In the Gospel reading for tomorrow
Jesus says, "If any want to become my followers, let them deny themselves and take up their cross and follow me." Commenting on Jesus words in his great work The Imitation of Christ
, Thomas à Kempis (c. 1380-1471) wrote,
There will always be many who love Christ's heavenly kingdom, but few who will bear his cross. Jesus has many who desire consolation, but few who care for adversity. He finds many to share his table, but few who will join him in fasting. Many are eager to be happy with him; few wish to suffer anything for him. Many will follow him as far as the breaking of bread, but few will remain to drink from his passion. Many are awed by his miracles, few accept the shame of his cross.
Many love Christ as long as they encounter no hardship; many praise and bless him as long as they receive some comfort from him. But if Jesus hides himself and leaves them for a while, they either start complaining or become dejected. Those, on the contrary, who love him for his own sake and not for any comfort of their own, praise him both in trial and anguish of heart as well as in the bliss of consolation. Even if Jesus should never comfort them, they would continue to praise and thank him. What power there is in a pure love for Jesus - love that is free from all self-interest and self-love!

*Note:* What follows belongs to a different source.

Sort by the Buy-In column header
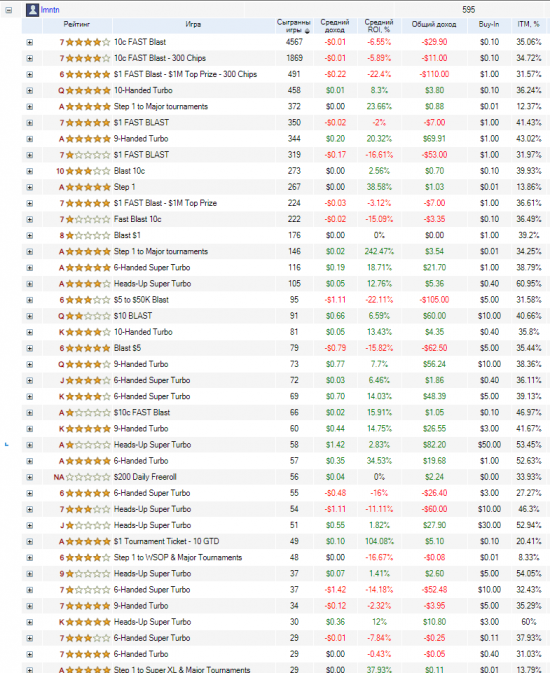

Do not those who always seek consolation deserve to be called mercenaries? Do not those who always contemplate their own profit and gain prove that they love themselves rather than Christ? Where can we find anyone who is willing to serve God for nothing? It is surely rare to find a person spiritual enough to strip himself of all earthly things. And where can we find anyone so truly poor in spirit that he is free from being dependent on created things? Such a person is worth far more than the jewels brought from the most distant lands.
If one were to give all his wealth, it is nothing. If he were to try and make amends for all his sins, it is worth little. If he excelled in learning and knowledge, he is still far afield. If he had great virtue and much ardent devotion, he still would lack a great deal, and especially the one thing that is most necessary to him. What is this one thing? He must give up everything, especially himself, retaining no private store of selfish desires. Then, when he has done all that he knows ought to be done, let him consider it as nothing. He should not bask in any applause he may receive, but consider himself an ordinary servant. As it says in the Gospel, "When you have done everything you were told to do, you should say, 'I am an unworthy servant; I have only done my duty'" (Luke 17:10).
Many find the command, "Deny thyself, take up your cross and follow Me" (Matt. 16:24) too hard. But it will be much harder to hear that final word: "Depart from me, you who are cursed, into the everlasting fire" (Matt. 25:41). Those who hear the word of the cross and follow it willingly now, need not fear judgment. This sign of the cross will be in the heavens when the Lord comes to judge. Then everyone who serves the cross, who in this life made themselves one with the Crucified, will draw near with confidence to Christ, the judge.
Why, then, do you fear to take up the cross when through it you can win the kingdom? There is no salvation or hope of everlasting life but in the cross.
As Sadhu Sundar Singh (1889-1929) put it "If we do not bear the cross of the Master, we will have to bear the cross of the world, with all its earthly goods. Which cross have you taken up? Pause and consider."